1963年、心理学者のジェームズ・V・マッコネル氏は大胆な実験を行った。光と電気ショックを繰り返し与え、光だけで体を縮めるよう訓練したプラナリアをすりつぶし、別の個体に食べさせたのだ。すると食べた側が、未訓練の個体より速く反応を習得したという。「記憶はRNAに宿る」。マッコネル氏の主張は世間を沸かせたが、他の研究者が再現できず、現在では否定されている。食べて記憶を得るのは、さすがに無理があった。

それから50年。2013年、タフツ大学のタル・ショムラット氏とマイケル・レヴィン博士が、もっと丁寧な方法でこの問題に挑んだ。ざらざらした底面の容器でプラナリアを飼い、エサの場所を覚えさせる。その後、頭を切断する。なんとも思い切った手順だが、プラナリアは2週間ほどで新しい頭と脳を再生する。

再生した個体をもとの容器に戻すと、すぐにエサを食べ始めた。初めてその容器に入れた個体は警戒してなかなか食べないのに、だ。新品の脳なのに、体が覚えていたのである。レヴィン博士は「体の組織が、脳とまったく同じことをしていた」と語っている。

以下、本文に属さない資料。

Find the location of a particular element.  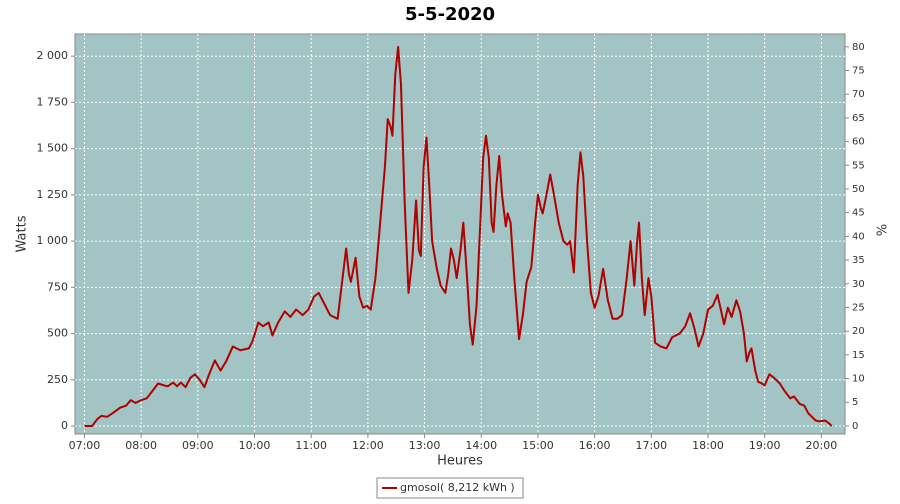

y2-tick-label: 75 is located at coordinates (858, 70).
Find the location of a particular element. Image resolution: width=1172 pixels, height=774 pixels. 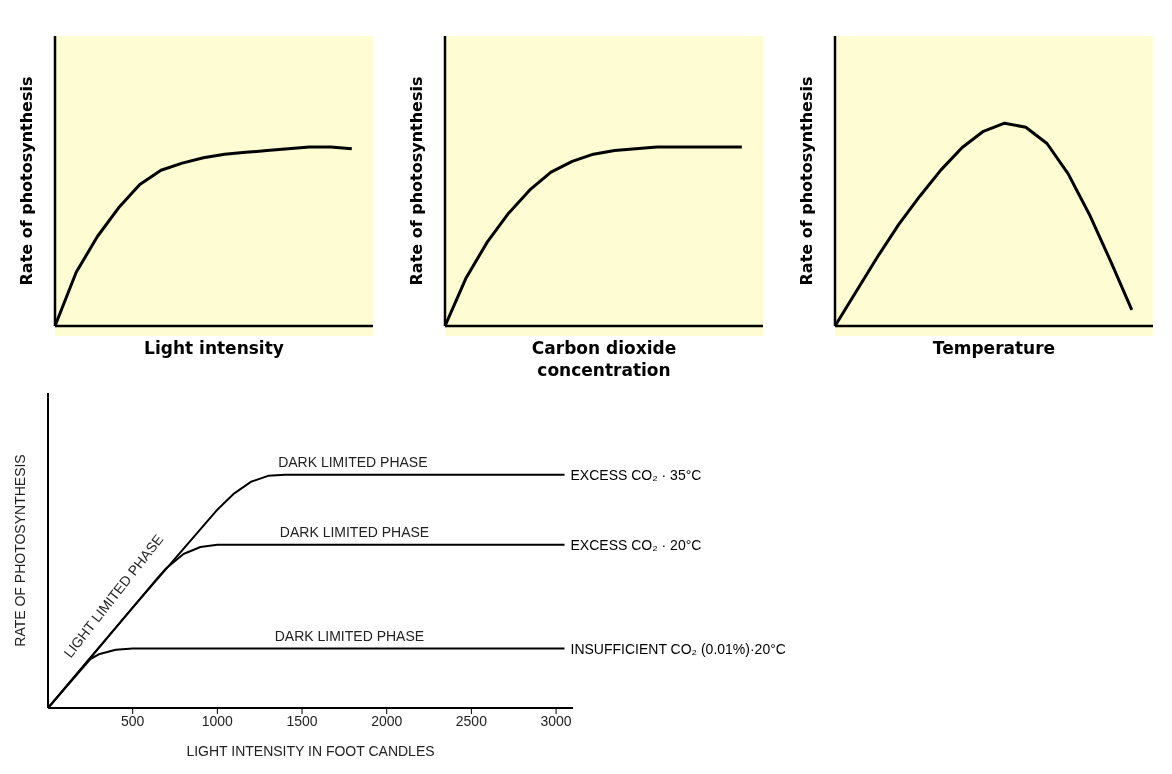

x-tick-label: 3000 is located at coordinates (556, 720).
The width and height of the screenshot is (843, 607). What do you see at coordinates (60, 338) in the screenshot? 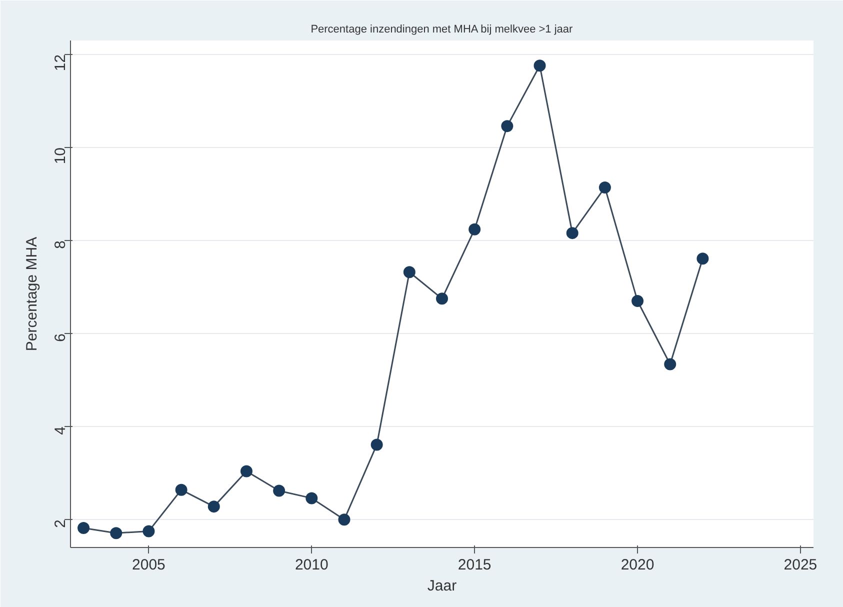
I see `y-tick-label: 6` at bounding box center [60, 338].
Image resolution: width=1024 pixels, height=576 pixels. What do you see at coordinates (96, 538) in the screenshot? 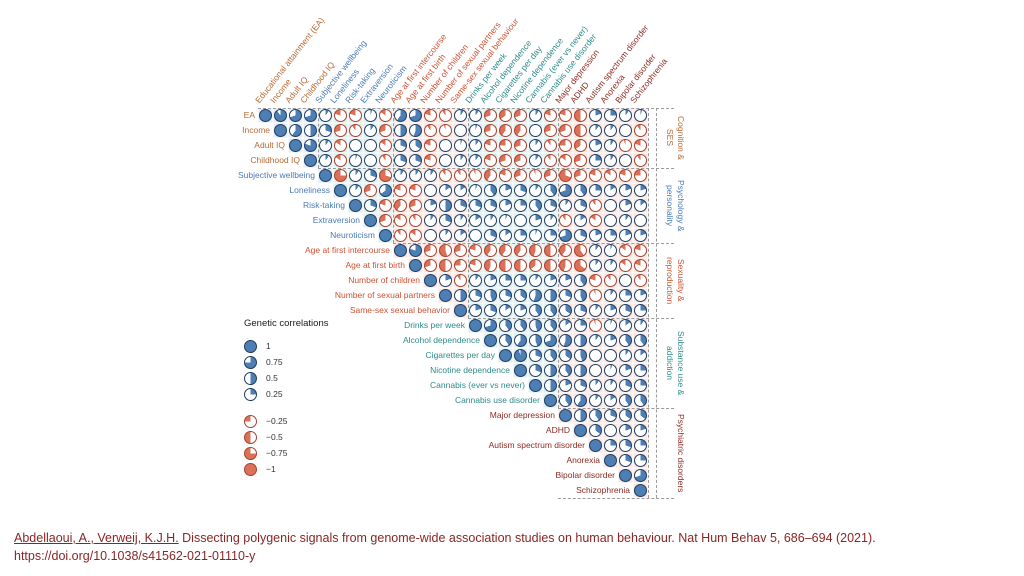
I see `citation-authors-link: Abdellaoui, A., Verweij, K.J.H.` at bounding box center [96, 538].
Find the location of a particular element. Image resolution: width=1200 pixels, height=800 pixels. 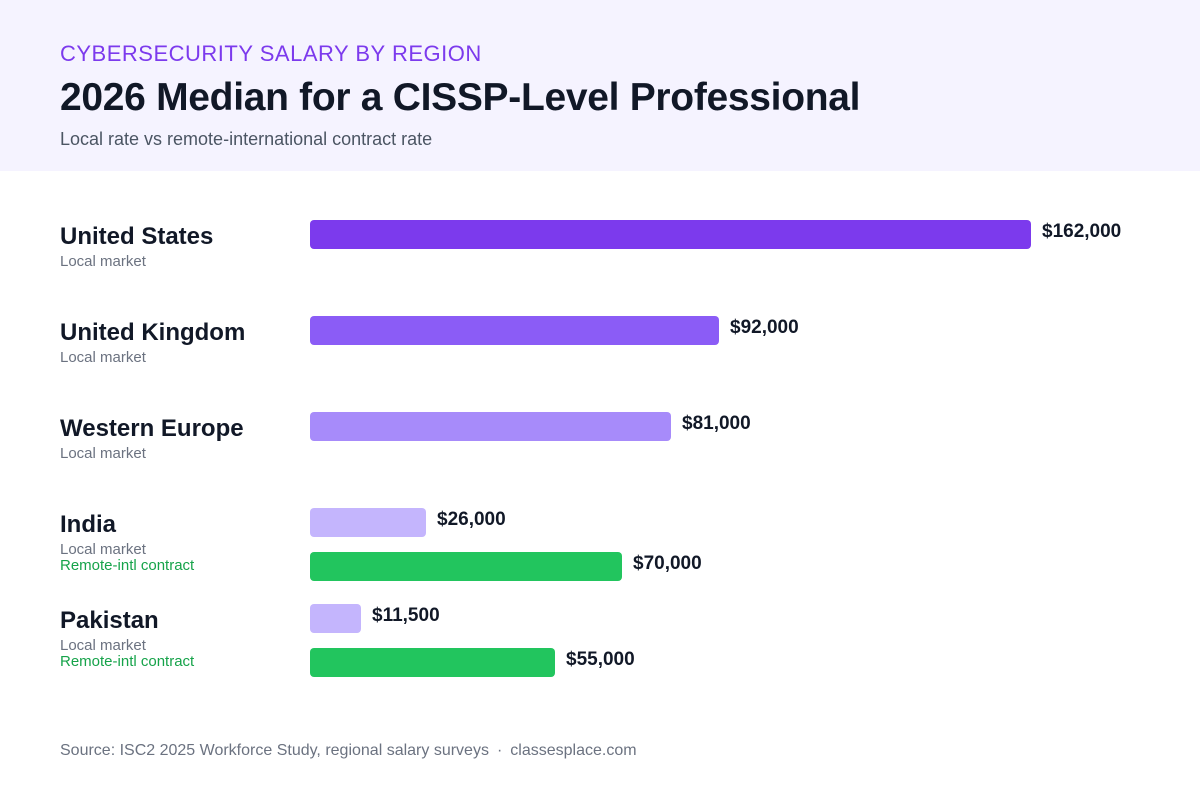

value-label-india-local: $26,000 is located at coordinates (472, 520).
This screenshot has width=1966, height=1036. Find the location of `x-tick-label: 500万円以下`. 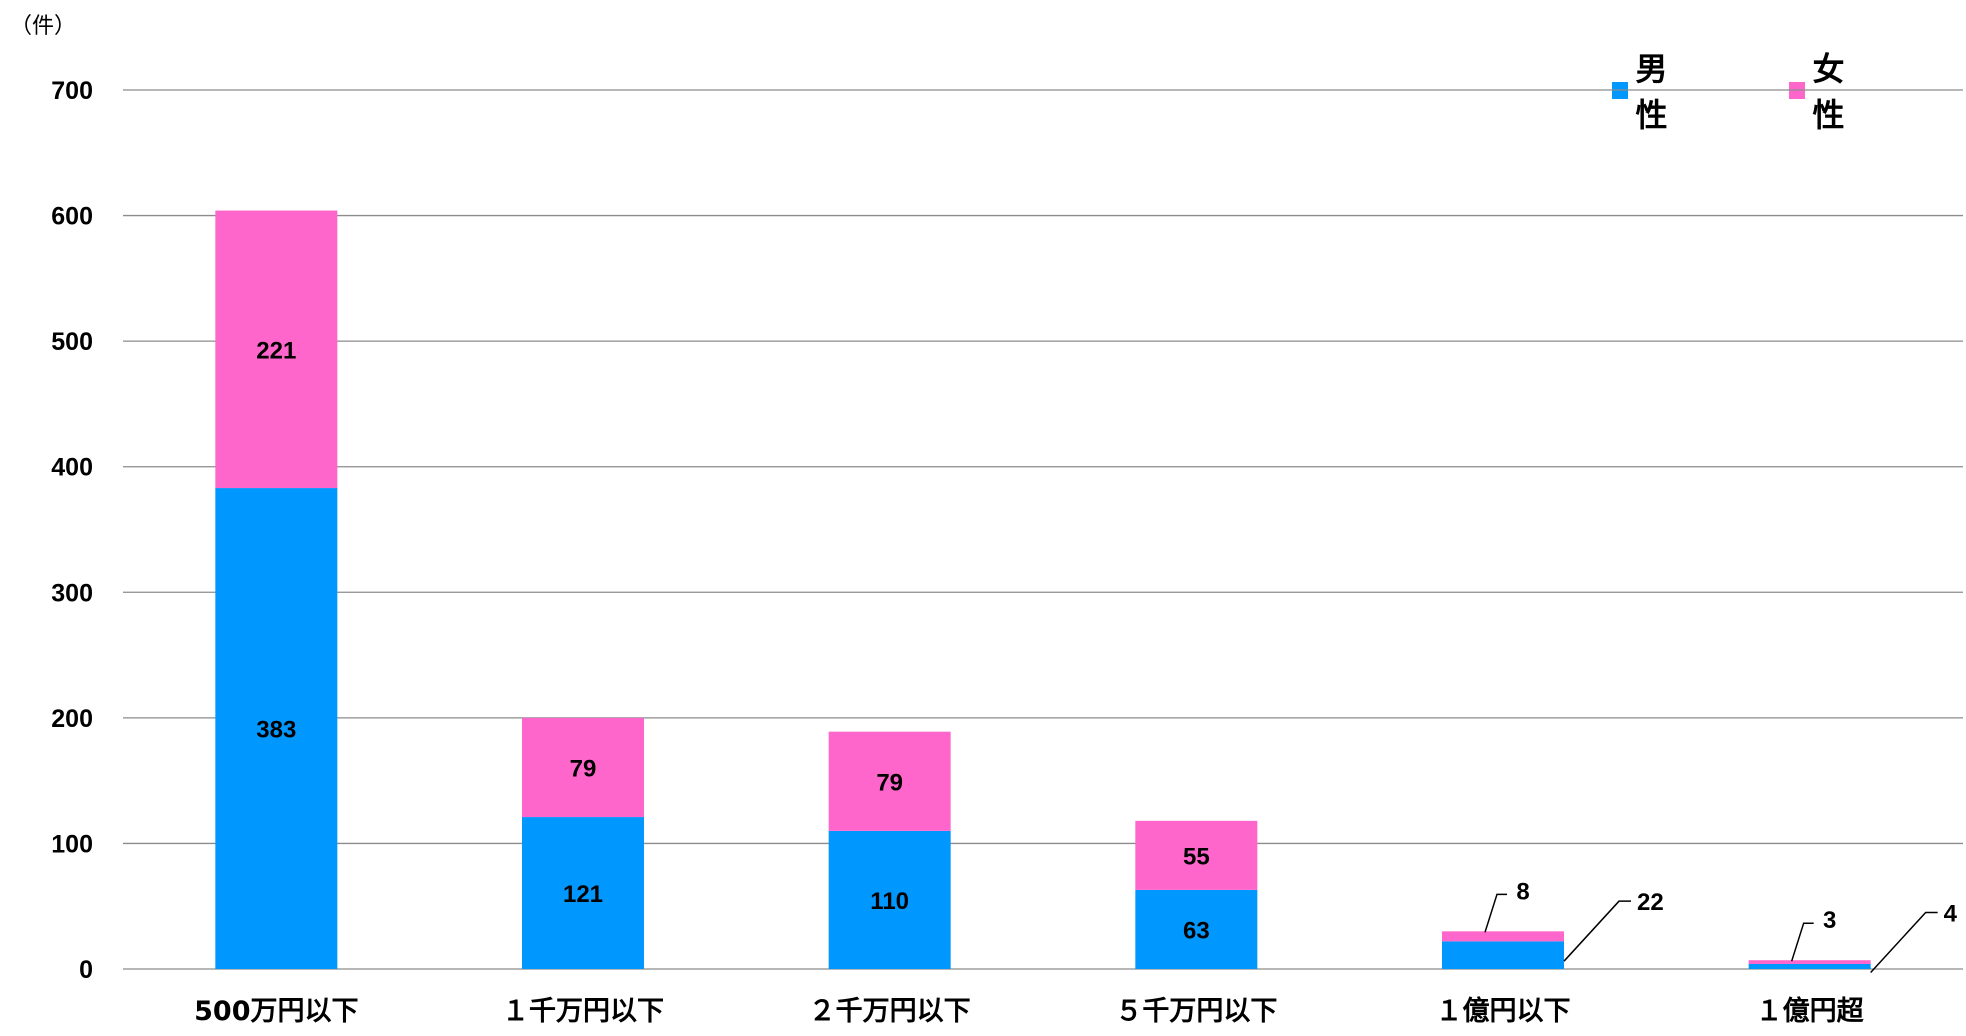

x-tick-label: 500万円以下 is located at coordinates (276, 1012).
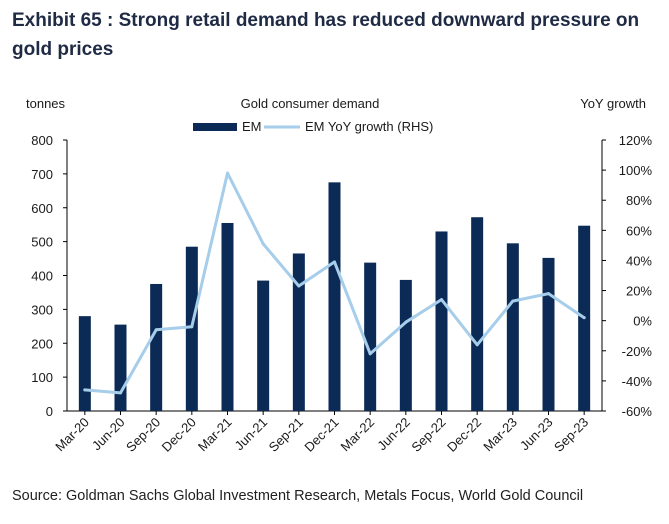 This screenshot has width=669, height=524. I want to click on x-tick-label: Jun-22, so click(394, 434).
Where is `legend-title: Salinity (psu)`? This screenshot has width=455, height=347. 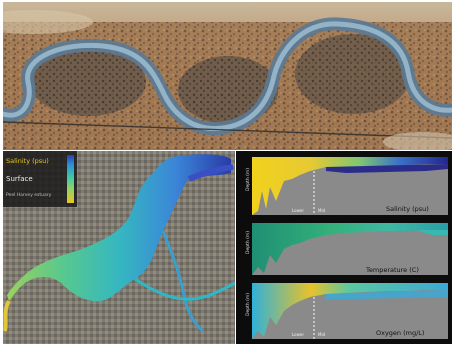
legend-title: Salinity (psu) is located at coordinates (28, 161).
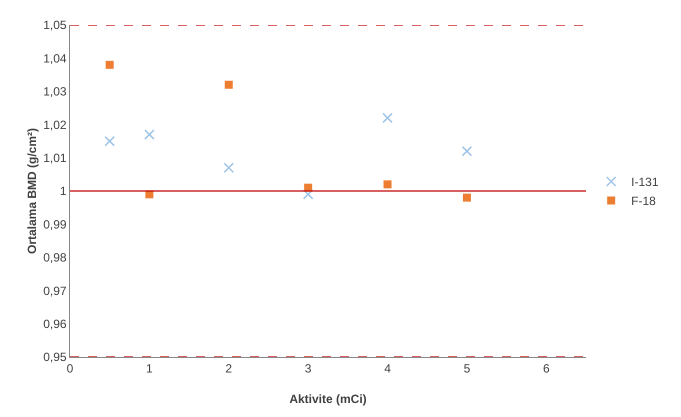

「脳なしで記憶する」と聞くと突飛に思えるが、実は私たちの体にも似た仕組みがある。免疫細胞だ。一度はしかにかかると、B細胞やT細胞と呼ばれる免疫細胞が、そのウイルスの特徴を何十年も覚え続ける。脳に相談などしない。体の細胞だけで「前に会ったことがある」と判断しているのだ。考えてみれば、これも立派な記憶である。

記憶は脳にある——冒頭でそう書いた。だが、プラナリアの体はそれを丸ごと否定してみせた。マッコネル氏の「食べて覚える」はさすがに乱暴だったけれど、「記憶は脳の外にもある」という直感だけは、50年越しに正しかったことになる。食べるのではなく、切るのが正解だったのだ。